The configuration and method of attaching spools 29 to plate 28 is depicted in FIG. 3. A bolt 40 passes through the center of spool 29 and fastens the spool to plate 28. A concave notch comprising a groove 42 circles the middle of spool 29. This groove traps the needle and prevents it from moving over the face of the spool during application of the force couple. Grooves of this type may be provided on all of the spools or only the spools located to one side of the needle. Preferably the groove will have a width equal to or greater than the diameter of the needle. In preferred form the notch has a square configuration, but can also have a semi- circle or V shape.
Movement of handle 32 applies the force couple to the needle and moves the contact points of spools 29 and 30 down the length of the needle. As a result the apparatus of this invention is operated by the movement of a single lever comprising handle 32. A complete operating procedure for the apparatus would begin with the insertion and tightening of a needle in chuck 18. Before starting motor 12, and the rotation of needle 10, handle 32 is rotated counterclockwise to move spool 30 away form the needle and shuttle 24 is to chuck 18. Once the needle begins rotating, clockwise rotation of the handle imposes the force couple on the needle as the shuttle is moved down its length. Upon reaching the end of the needle, handle 32 is again rotated counterclockwise to return the shuttle and begin another pass down the needle. A severely bent needle may require several passes of the spools along its length to obtain the desired degree of straightening.
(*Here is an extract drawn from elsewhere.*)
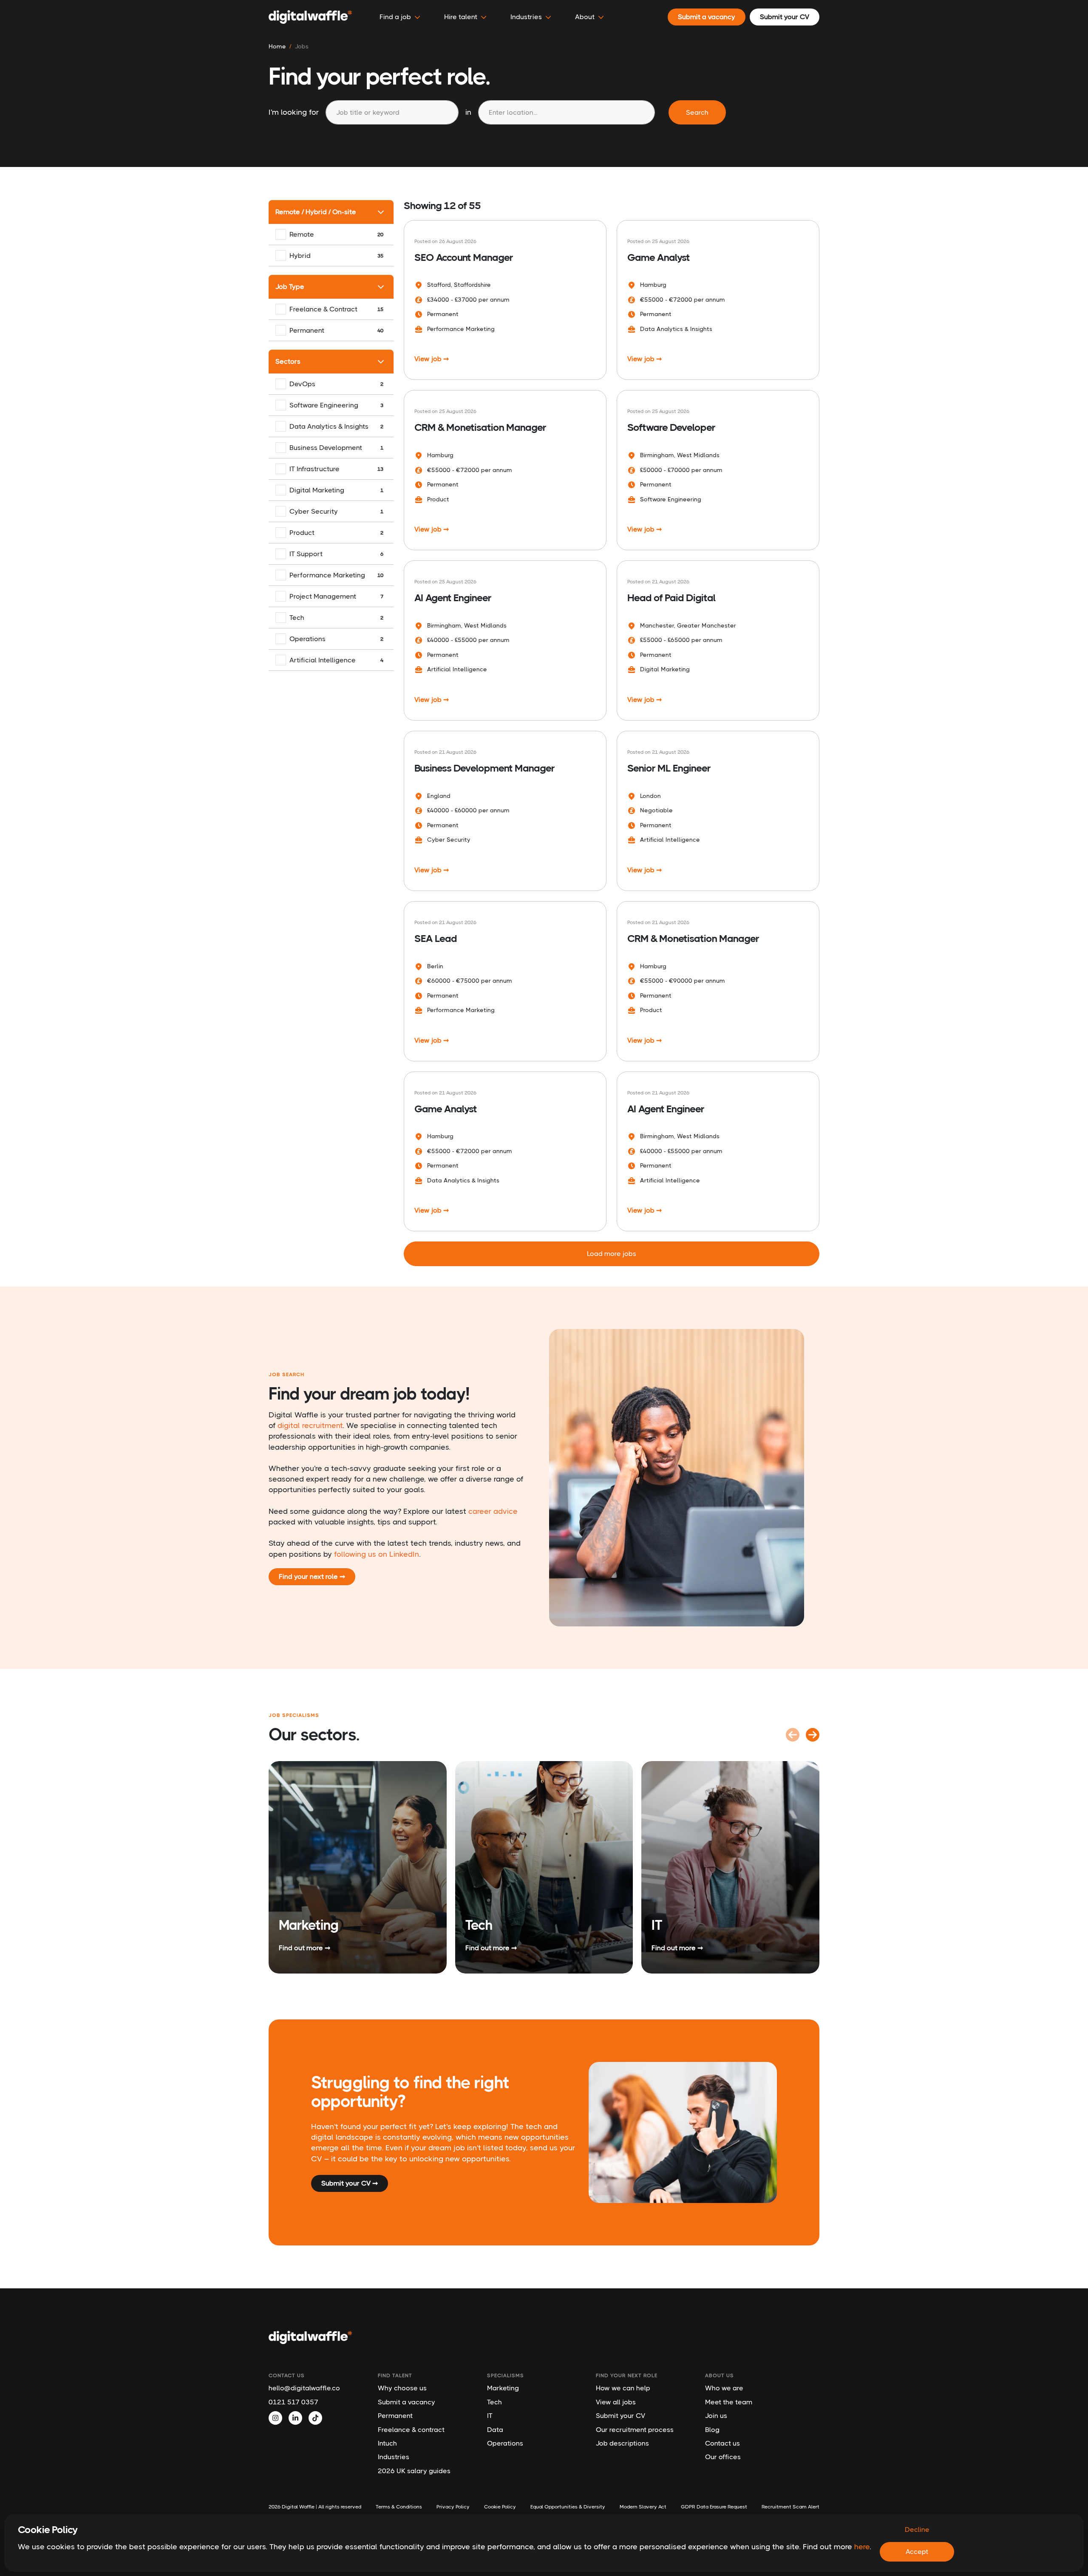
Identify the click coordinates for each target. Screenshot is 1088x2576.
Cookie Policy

As the needle rotates and the spools are moved down the length of shaft friction between the needle and spools resist both types of movement. The spool material is selected to minimize this friction while also resisting the heat and wear associated therewith. Thus the spools should be made of relatively hard materials having self lubricating properties. Suitable materials include teflon, leather and engineered plastics. A particularly preferred material is a type 6/6 nylon material compounded with lubricants. One such material is sold by the Polymer Corporation under the trademark Nylotron. In an effort to reduce friction the spools can be pivotally mounted to rotate as they move down the shaft thereby eliminating the friction associated with this type of movement. The spool detail of FIG. 3 is readily modified to achieve such a function.